Extracted data entries:
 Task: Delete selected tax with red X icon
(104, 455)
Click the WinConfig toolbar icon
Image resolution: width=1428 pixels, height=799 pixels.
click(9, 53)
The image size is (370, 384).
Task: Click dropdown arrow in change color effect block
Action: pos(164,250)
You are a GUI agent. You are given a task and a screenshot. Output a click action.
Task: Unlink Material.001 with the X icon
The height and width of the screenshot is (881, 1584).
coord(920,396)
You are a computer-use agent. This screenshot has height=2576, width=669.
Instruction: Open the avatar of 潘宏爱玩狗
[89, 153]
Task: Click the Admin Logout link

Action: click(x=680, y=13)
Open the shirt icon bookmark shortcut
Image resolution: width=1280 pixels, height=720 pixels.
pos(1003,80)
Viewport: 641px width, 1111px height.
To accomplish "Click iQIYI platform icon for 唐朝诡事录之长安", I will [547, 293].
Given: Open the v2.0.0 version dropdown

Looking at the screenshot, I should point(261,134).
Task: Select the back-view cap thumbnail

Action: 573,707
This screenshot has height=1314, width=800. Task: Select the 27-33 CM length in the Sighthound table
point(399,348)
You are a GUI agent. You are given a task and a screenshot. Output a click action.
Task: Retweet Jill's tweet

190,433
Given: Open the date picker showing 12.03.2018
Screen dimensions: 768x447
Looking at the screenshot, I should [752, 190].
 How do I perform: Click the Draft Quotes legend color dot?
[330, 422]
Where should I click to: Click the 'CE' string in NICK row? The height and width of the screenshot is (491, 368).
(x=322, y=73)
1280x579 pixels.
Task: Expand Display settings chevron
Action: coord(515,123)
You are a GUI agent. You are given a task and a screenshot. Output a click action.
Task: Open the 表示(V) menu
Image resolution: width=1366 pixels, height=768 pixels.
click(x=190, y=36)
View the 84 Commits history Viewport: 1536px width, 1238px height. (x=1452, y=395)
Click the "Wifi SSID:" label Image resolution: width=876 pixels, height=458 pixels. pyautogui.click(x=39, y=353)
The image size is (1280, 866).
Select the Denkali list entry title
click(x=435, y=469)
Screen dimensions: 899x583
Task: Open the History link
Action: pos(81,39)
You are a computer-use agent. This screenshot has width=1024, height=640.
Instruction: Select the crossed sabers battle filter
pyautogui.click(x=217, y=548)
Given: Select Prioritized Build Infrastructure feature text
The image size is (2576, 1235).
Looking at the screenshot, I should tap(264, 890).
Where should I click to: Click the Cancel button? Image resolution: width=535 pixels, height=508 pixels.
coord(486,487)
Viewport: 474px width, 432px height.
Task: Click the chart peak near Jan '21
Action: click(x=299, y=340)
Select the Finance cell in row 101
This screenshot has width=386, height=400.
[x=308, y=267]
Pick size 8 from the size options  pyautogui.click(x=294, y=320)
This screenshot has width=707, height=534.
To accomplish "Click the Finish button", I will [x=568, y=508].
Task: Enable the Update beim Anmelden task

◆ **Task statement**
Return, exactly as they stand, the lines from the start of the records above through the line with "The image size is (1280, 866).", both ends included, and no other lines.

◆ **Solution for this task**
 Task: Delete selected tax with red X icon
(104, 455)
Click the WinConfig toolbar icon
Image resolution: width=1428 pixels, height=799 pixels.
click(9, 53)
The image size is (370, 384).
Task: Click dropdown arrow in change color effect block
Action: pos(164,250)
You are a GUI agent. You are given a task and a screenshot. Output a click action.
Task: Unlink Material.001 with the X icon
The height and width of the screenshot is (881, 1584).
coord(920,396)
You are a computer-use agent. This screenshot has height=2576, width=669.
Instruction: Open the avatar of 潘宏爱玩狗
[89, 153]
Task: Click the Admin Logout link

Action: click(x=680, y=13)
Open the shirt icon bookmark shortcut
Image resolution: width=1280 pixels, height=720 pixels.
pos(1003,80)
Viewport: 641px width, 1111px height.
To accomplish "Click iQIYI platform icon for 唐朝诡事录之长安", I will [547, 293].
Given: Open the v2.0.0 version dropdown

Looking at the screenshot, I should point(261,134).
Task: Select the back-view cap thumbnail

Action: 573,707
This screenshot has height=1314, width=800. Task: Select the 27-33 CM length in the Sighthound table
point(399,348)
You are a GUI agent. You are given a task and a screenshot. Output a click action.
Task: Retweet Jill's tweet

190,433
Given: Open the date picker showing 12.03.2018
Screen dimensions: 768x447
Looking at the screenshot, I should [752, 190].
 How do I perform: Click the Draft Quotes legend color dot?
[330, 422]
Where should I click to: Click the 'CE' string in NICK row? The height and width of the screenshot is (491, 368).
(x=322, y=73)
1280x579 pixels.
Task: Expand Display settings chevron
Action: coord(515,123)
You are a GUI agent. You are given a task and a screenshot. Output a click action.
Task: Open the 表示(V) menu
Image resolution: width=1366 pixels, height=768 pixels.
click(x=190, y=36)
View the 84 Commits history Viewport: 1536px width, 1238px height. (x=1452, y=395)
Click the "Wifi SSID:" label Image resolution: width=876 pixels, height=458 pixels. pyautogui.click(x=39, y=353)
The image size is (1280, 866).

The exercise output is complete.